■ TEXT SEGMENT:
Pursuant to the asset sale described in the Notes to the Financial Statements, the assets of one division were sold during the second quarter of 2025. Accordingly, the financial statements have reclassified the related revenues and expenses from both prior periods and the current period into a single line item for “Discontinued Operations” on the face of the financial statements, with further detail provided in the accompanying Notes.

 

The Company’s sales for the six months ended June 30, 2025, and 2024, were $15.8 million and $17.6 million, respectively. The decrease between the six-month periods was attributable to deceleration of projects by customers.

 

The loss from operations for the six months ended June 30, 2025, was $678 thousand, a decrease of $569 thousand compared with the loss in the six months ended June 30, 2024, of $2.27 million. Basic loss per share from continuing operations for the six months ended June 30, 2025, was ($0.00) versus ($0.48) per share for the same period in 2024. Comprehensive loss for the six months ended June 30, 2025 and 2024 was $1.87 million and $3.7 million respectively, the only component to comprehensive loss besides net loss is foreign currency translation.

 

LIQUIDITY AND CAPITAL RESOURCES

 

As of June 30, 2025, the Company had cash in the amount of $2.2 million and a working capital deficit of $10.9 million, compared to cash in the amount of $2.3 million, and a working capital deficit of $54.4 million as of December 31, 2024. The Company had stockholders’ deficit attributable to OmniQ stockholders of $11 million and $43.8 million as of June 30, 2025, and December 31, 2024, respectively. This decrease in our stockholders’ deficit was primarily attributable to sale of assets.

■ WHAT YOU ARE ASKED TO DO:
In one to three sentences, explain why the financial report excerpt says the related revenues and expenses were reclassified into a single "Discontinued Operations" line item.

■ STORED ROWS:
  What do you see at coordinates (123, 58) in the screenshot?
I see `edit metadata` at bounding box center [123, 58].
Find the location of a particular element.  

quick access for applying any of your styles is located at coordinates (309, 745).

--

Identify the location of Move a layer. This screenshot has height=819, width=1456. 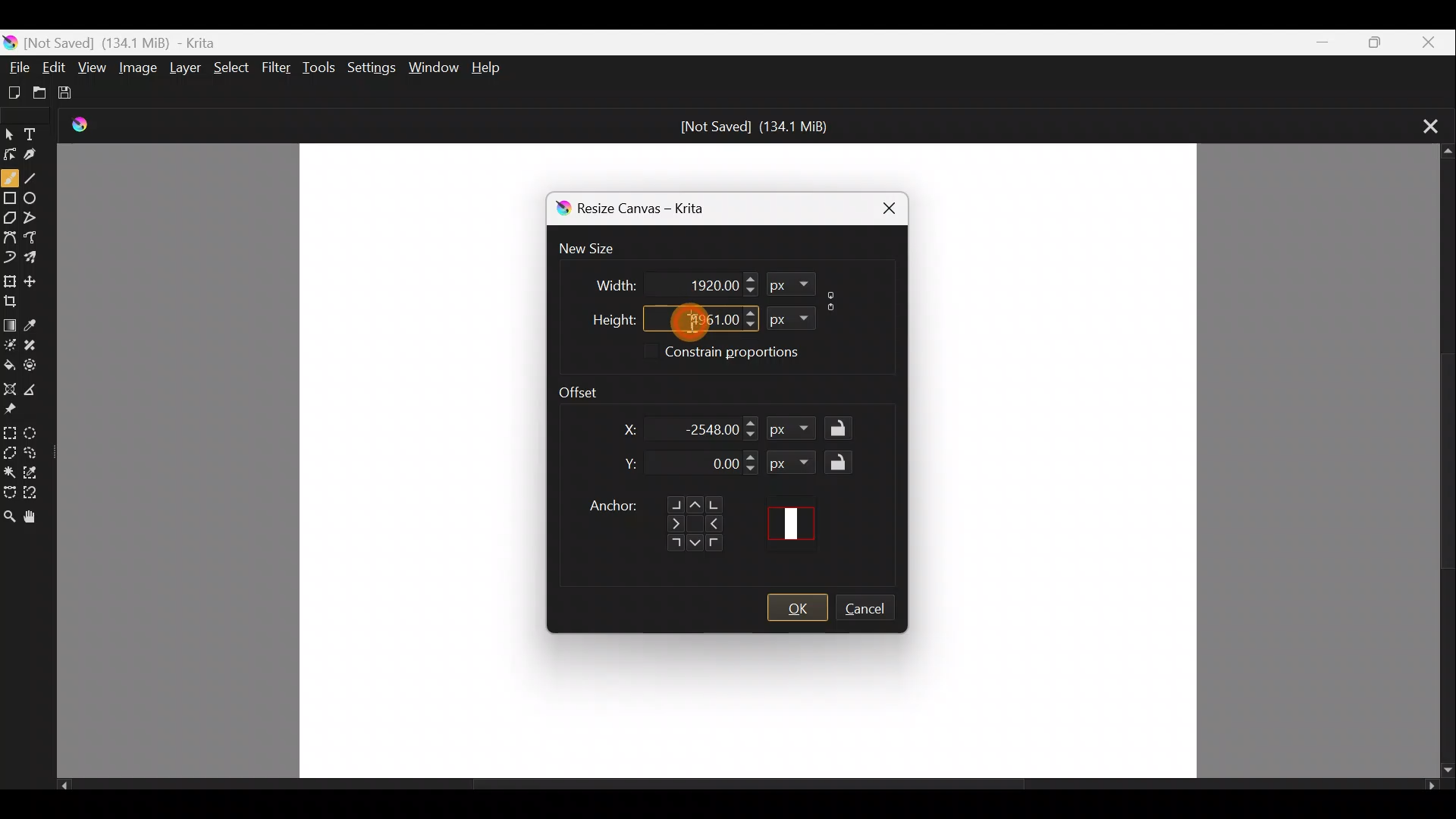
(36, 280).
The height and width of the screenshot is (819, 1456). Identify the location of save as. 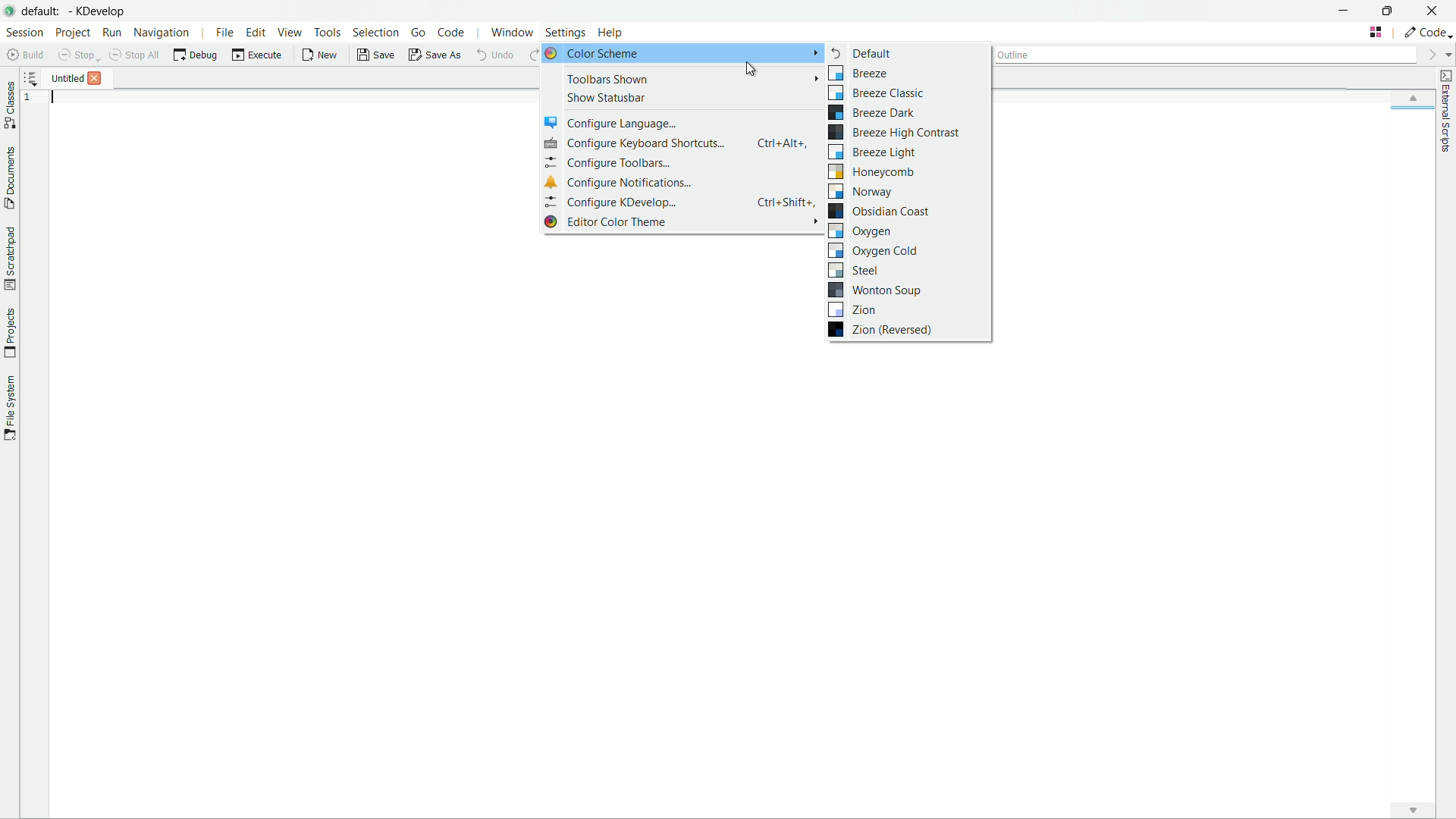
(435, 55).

■ EXERCISE OUTPUT:
The assets of one division were sold during the second quarter of 2025, under the asset sale described in the Notes to the Financial Statements. Because of that sale, the related revenues and expenses from both prior periods and the current period were reclassified into a single "Discontinued Operations" line item on the face of the financial statements.